講義の途中でもトイレに行けるというのは実に素晴らしいのだが、少人数に分けたクラスを狭苦しい教室に押し込めて行う物理学演習の時間となると話が変わってくる。単純に講義時間が3時間と長いというのも困りものだが、やはり少人数、狭い部屋となると墓石のような人間でさえ存在感が生まれてくる。僕とか。その墓石が一回の講義で何回もトイレに行くとなると遺族の方以外にも気付かれるのは仕方なく、羞恥心が生まれる。それでもリオのカーニバルが出張したかのようなこの尿道の高ぶりを収めるためにはどうしてもトイレに行く必要がある。人間便意と尿意には勝てない。

まあ、結果だけで言うと演習中に3回トイレに立った。最初の1回は始まってすぐに、後の2回は教授と一人の学生が同じ問題について黒板を使って解法を論じ合っている最中に。議論が行われている問題がさっぱりわかっていないにもかかわらず教室を出るのも、申し訳ない気持ちになるのにそれを2回繰り返す体の神秘。しかも2回目と3回目の間隔が短かったせいか、トイレから帰ってきたときにそれぞれ1回微分、2回微分の話をしていた。

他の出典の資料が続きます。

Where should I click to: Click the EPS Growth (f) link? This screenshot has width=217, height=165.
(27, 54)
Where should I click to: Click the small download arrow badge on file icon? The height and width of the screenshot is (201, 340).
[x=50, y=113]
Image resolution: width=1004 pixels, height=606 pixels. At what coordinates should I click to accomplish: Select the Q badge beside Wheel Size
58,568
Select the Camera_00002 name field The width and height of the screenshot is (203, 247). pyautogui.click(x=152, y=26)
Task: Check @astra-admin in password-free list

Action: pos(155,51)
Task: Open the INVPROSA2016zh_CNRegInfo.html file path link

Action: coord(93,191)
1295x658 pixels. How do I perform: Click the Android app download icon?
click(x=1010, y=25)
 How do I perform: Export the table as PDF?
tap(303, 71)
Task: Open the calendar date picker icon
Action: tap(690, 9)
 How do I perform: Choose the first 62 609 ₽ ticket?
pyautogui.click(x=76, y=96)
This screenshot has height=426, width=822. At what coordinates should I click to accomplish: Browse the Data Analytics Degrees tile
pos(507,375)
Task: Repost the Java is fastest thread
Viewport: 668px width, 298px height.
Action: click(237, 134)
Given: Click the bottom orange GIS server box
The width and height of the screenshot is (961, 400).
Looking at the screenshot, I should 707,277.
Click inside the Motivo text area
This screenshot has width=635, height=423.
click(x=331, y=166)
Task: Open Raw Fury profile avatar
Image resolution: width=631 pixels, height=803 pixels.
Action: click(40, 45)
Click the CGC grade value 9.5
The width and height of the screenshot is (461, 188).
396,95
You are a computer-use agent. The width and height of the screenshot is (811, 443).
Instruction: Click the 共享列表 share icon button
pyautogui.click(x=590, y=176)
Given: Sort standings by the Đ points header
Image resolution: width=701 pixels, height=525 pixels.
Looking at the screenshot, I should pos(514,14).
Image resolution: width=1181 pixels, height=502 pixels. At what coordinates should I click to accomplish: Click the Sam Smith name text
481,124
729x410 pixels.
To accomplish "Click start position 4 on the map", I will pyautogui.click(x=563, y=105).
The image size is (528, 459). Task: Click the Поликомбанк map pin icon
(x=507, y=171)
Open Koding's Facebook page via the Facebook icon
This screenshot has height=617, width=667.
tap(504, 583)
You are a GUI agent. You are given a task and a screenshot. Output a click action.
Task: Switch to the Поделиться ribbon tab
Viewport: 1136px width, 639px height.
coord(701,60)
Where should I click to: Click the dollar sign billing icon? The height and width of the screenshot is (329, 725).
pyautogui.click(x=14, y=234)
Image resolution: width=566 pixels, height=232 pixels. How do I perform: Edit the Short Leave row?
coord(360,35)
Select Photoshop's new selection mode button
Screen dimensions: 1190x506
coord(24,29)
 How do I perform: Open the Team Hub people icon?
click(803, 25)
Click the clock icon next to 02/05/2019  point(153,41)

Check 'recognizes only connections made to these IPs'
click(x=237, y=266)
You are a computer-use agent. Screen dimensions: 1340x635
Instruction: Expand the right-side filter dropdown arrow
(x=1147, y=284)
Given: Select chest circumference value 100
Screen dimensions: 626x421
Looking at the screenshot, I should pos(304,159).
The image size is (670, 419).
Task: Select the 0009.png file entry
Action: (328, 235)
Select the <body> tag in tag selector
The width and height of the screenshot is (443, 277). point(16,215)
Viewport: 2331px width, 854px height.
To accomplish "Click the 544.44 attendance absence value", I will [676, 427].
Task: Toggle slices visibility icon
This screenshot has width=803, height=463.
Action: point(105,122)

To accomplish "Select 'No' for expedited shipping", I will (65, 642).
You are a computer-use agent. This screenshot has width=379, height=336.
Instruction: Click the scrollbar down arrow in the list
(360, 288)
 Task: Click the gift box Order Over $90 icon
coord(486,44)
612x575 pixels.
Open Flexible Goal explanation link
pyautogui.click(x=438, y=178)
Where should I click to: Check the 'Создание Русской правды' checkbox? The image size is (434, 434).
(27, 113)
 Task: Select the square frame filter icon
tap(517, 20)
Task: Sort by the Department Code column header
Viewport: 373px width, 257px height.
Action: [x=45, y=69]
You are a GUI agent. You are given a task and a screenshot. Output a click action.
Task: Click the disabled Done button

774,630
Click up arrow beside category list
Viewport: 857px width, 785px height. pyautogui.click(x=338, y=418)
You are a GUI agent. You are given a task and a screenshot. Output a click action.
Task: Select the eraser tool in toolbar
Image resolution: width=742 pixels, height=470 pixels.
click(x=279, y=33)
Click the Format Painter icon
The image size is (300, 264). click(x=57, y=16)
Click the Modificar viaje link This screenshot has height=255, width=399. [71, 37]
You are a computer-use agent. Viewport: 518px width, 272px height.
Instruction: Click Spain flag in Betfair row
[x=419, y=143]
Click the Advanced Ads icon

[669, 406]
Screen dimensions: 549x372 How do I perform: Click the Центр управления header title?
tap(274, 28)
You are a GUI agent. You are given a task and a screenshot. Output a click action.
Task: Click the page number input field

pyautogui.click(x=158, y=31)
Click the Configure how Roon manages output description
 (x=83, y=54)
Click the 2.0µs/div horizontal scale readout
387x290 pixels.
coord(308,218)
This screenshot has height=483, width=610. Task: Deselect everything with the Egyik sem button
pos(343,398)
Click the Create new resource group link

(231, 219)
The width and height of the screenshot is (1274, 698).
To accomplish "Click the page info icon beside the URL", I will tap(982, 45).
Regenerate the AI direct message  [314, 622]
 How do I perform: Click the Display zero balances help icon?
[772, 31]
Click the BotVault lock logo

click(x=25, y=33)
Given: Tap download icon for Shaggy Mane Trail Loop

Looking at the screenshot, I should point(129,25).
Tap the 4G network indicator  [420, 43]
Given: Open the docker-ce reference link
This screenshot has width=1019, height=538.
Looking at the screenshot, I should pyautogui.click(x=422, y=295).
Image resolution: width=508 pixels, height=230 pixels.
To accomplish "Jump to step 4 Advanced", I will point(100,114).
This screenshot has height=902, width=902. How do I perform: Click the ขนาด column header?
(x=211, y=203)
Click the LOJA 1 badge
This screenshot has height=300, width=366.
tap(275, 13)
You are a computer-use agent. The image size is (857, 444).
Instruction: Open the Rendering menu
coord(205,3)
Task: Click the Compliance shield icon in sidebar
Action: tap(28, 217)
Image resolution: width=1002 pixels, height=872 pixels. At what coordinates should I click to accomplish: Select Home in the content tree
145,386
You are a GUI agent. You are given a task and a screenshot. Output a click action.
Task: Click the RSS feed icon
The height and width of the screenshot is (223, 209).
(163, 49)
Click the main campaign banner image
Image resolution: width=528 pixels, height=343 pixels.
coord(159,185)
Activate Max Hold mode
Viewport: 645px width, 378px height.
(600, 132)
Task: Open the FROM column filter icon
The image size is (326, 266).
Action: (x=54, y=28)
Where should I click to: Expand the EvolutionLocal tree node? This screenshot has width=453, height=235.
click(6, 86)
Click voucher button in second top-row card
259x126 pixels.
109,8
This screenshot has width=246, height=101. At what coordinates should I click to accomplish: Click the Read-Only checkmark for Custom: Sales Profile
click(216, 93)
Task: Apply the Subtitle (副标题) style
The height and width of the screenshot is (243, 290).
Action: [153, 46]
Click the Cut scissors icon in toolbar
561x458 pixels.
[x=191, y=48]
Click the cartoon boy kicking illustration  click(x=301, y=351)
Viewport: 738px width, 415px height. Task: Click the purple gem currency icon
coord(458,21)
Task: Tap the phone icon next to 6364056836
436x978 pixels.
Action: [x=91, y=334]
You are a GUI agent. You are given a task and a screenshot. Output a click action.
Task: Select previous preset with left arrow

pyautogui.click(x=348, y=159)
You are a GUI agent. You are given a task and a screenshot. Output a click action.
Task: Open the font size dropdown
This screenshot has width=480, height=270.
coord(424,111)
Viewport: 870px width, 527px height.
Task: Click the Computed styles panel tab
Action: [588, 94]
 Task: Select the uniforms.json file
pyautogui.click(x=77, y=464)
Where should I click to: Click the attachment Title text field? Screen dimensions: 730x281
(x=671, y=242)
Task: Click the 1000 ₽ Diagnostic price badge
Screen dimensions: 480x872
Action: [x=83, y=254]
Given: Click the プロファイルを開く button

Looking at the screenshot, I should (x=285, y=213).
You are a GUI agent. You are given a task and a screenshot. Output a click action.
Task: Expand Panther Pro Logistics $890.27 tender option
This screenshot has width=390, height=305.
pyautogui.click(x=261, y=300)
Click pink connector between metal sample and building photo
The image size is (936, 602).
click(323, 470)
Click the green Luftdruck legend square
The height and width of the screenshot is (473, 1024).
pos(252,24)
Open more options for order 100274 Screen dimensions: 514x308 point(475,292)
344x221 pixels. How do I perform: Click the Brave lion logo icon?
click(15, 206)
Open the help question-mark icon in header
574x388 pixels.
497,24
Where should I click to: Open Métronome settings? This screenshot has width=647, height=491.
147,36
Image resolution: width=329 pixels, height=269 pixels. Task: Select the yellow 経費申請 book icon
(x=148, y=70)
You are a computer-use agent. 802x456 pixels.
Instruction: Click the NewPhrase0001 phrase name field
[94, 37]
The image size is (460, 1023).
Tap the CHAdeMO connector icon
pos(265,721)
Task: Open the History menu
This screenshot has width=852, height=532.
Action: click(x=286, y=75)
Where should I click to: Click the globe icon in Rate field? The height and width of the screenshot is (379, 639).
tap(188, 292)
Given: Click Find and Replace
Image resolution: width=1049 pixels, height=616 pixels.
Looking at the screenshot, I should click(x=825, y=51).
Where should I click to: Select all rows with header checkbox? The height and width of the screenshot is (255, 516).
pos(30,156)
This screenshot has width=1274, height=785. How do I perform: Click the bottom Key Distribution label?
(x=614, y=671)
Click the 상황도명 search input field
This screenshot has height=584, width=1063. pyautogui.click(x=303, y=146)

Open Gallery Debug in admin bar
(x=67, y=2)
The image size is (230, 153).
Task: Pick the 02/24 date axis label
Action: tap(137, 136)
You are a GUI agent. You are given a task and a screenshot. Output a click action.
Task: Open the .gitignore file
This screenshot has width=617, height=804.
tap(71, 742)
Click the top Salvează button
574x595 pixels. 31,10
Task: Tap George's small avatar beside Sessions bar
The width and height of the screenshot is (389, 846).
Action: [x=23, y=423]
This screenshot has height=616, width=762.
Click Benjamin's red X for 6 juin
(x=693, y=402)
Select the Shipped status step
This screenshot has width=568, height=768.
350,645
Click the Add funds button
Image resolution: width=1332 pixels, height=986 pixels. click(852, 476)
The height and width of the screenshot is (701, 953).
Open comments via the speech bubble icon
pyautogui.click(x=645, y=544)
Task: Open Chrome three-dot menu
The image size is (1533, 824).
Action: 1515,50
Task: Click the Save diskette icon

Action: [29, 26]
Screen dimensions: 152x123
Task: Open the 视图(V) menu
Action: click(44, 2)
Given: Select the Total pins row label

飛び交う呪詛の言葉のような物理学用語に圧倒され、理解をほぼ諦めながらも1回微分するたびに1回用を足すなんて、まるで指数関数のような膀胱になったのだなあと一人ほくそ笑むが、果たしてこの理系ギャグをどのくらいの人が理解してくれるのか見当がつかない。ちょっと泣いてきます、トイレで。